The college football regular season comes to a close, and the committee has spoken.
Clemson, Oklahoma, Georgia, and Alabama finished the year as the top four ranked teams. Each of those programs will compete for the chance to win the national title with Alabama playing Clemson and Georgia playing Oklahoma. As another season goes by more and more criticism is said about the ranking and playoff committees.
Last year’s fiasco was Ohio State sneaking in the fourth playoff spot despite losing to Penn State in their Big Ten conference game. Now we have a repeated situation with Alabama earning that sneaky fourth spot even with a loss to Auburn in the SEC title game. Winning your division is the only way you can earn a playoff game in nearly every major professional and even high school sports leagues. It is true that leagues like Major League Baseball and the NFL utilize wild cards in their playoff conferences so even if you do not win your division, if your record is top in the conference you get a shot at the playoffs. This works because there are 32 NFL teams with two conferences split into four divisions so you have eight division winners complimented with four wildcard teams. This would work well in the college football playoffs if they expanded the bracket to include eight or ten teams.
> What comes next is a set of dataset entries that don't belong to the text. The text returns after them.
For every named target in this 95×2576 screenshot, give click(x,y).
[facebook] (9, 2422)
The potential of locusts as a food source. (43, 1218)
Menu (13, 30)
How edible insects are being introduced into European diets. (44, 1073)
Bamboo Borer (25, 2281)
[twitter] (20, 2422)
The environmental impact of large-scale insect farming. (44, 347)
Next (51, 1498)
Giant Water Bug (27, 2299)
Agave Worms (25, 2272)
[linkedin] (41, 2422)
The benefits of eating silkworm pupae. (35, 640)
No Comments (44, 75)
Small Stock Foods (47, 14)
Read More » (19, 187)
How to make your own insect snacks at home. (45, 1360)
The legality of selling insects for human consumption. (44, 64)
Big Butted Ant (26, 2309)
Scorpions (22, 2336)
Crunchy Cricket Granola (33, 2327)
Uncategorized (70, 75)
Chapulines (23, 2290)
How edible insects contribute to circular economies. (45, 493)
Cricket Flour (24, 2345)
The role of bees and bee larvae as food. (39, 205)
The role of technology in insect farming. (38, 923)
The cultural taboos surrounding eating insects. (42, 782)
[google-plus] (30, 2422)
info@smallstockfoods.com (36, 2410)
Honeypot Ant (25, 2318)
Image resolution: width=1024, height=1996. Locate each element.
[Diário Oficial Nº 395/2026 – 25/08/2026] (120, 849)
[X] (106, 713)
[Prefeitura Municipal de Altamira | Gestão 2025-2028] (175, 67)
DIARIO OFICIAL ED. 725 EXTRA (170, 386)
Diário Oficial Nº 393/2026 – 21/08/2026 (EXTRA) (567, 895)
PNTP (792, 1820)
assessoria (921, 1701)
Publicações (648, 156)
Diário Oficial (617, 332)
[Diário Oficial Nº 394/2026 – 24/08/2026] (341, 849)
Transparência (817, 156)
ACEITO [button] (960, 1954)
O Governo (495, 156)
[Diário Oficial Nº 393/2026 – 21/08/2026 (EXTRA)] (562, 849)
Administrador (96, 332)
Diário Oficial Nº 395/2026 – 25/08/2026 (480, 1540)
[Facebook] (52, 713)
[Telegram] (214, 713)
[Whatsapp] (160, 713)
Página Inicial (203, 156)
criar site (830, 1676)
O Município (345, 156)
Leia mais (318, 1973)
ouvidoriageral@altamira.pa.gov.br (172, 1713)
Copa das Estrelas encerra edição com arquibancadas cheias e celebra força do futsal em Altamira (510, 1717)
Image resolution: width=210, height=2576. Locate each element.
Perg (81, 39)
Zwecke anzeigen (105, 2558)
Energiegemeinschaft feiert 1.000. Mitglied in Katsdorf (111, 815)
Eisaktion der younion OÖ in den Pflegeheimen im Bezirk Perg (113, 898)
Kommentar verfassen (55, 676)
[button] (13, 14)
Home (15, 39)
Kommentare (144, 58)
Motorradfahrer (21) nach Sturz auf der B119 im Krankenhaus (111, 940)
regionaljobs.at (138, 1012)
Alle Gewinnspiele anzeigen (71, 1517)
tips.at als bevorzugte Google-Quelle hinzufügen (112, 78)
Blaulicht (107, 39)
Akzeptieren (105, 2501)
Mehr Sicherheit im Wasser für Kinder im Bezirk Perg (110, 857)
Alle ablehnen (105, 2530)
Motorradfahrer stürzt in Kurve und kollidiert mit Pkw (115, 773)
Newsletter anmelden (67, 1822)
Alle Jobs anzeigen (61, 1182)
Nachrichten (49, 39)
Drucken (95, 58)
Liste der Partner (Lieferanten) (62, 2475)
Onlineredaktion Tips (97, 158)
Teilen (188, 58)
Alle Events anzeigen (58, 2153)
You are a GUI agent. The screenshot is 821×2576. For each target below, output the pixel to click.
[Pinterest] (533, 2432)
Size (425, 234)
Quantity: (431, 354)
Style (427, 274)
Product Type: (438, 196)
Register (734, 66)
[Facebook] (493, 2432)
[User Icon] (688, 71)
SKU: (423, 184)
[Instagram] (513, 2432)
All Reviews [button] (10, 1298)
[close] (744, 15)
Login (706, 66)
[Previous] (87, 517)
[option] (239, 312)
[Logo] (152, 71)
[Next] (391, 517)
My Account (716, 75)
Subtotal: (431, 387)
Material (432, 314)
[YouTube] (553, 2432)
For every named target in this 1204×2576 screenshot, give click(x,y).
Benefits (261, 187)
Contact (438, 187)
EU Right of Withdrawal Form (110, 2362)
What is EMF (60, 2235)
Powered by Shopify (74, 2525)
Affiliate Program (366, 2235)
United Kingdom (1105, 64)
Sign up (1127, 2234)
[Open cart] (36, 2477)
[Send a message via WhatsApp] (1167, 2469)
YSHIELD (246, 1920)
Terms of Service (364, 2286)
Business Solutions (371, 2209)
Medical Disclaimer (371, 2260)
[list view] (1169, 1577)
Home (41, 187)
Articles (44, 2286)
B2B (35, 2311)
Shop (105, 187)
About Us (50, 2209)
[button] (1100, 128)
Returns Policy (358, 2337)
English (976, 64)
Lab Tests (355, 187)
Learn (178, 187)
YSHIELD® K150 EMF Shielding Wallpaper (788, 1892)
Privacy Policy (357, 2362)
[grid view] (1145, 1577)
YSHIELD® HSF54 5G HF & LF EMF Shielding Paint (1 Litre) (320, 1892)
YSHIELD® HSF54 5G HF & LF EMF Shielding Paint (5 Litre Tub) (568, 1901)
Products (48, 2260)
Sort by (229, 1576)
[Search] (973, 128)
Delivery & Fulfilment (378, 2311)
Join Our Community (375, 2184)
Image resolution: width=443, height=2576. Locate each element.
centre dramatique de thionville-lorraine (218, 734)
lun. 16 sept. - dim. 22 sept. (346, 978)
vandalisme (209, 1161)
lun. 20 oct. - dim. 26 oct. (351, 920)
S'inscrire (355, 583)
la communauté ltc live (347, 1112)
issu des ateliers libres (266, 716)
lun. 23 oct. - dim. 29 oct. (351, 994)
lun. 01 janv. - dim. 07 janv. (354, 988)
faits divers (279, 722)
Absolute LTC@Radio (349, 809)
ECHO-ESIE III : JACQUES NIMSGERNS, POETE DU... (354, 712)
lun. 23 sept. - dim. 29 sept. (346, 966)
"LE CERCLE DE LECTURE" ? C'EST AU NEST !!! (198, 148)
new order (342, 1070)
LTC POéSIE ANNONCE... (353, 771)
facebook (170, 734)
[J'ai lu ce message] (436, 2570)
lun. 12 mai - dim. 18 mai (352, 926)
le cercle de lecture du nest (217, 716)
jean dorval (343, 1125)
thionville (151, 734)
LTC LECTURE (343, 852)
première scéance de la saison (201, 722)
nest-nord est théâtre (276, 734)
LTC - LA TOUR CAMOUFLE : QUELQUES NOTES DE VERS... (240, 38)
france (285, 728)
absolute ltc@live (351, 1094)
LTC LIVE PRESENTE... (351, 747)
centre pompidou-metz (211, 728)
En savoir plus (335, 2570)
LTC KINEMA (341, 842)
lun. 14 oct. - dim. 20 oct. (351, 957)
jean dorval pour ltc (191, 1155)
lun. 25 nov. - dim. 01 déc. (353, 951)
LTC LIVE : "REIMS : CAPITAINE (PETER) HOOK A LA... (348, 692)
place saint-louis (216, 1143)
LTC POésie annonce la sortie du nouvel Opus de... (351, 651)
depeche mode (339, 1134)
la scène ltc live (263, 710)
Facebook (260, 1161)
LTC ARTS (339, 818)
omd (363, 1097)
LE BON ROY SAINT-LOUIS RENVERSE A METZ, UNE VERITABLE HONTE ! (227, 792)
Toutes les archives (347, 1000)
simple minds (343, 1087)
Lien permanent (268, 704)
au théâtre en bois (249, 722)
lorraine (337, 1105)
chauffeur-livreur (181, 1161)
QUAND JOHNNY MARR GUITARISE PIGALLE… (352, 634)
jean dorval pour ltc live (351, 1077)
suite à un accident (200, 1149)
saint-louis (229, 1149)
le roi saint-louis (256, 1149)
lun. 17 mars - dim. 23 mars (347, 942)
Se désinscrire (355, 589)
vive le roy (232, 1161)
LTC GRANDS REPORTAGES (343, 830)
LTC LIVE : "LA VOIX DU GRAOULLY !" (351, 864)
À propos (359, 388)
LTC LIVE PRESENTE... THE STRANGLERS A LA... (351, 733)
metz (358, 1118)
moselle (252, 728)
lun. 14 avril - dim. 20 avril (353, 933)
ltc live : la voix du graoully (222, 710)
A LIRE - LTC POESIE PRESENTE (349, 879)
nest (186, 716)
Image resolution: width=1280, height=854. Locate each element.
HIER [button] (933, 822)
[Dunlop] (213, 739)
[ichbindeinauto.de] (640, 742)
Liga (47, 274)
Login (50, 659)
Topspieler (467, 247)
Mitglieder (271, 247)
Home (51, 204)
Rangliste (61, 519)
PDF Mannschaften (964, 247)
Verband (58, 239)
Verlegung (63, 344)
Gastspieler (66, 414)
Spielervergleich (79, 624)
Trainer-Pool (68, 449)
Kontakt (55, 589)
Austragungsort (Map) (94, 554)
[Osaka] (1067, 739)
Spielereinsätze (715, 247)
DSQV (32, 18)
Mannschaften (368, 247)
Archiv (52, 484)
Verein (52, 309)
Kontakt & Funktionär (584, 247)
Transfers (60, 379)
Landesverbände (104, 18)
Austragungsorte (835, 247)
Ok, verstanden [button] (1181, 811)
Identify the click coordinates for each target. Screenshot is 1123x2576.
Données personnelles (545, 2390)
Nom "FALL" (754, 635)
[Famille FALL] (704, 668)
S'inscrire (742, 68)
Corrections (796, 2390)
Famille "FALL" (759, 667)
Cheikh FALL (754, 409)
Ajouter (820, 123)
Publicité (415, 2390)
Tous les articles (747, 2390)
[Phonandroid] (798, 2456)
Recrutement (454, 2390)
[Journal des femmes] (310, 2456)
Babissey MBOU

As it stands right now it is hard to justify allowing teams in the playoffs if they didn’t even win their division when the four spots are so coveted. The committee really needs to expand the playoffs and maybe consider having equal conference representation with spots being given to winners of the power five conferences (SEC, ACC, Big 12, Big Ten, Pac 12). With the current format, there are going to be complaints and claims of bias. Change is needed going forward.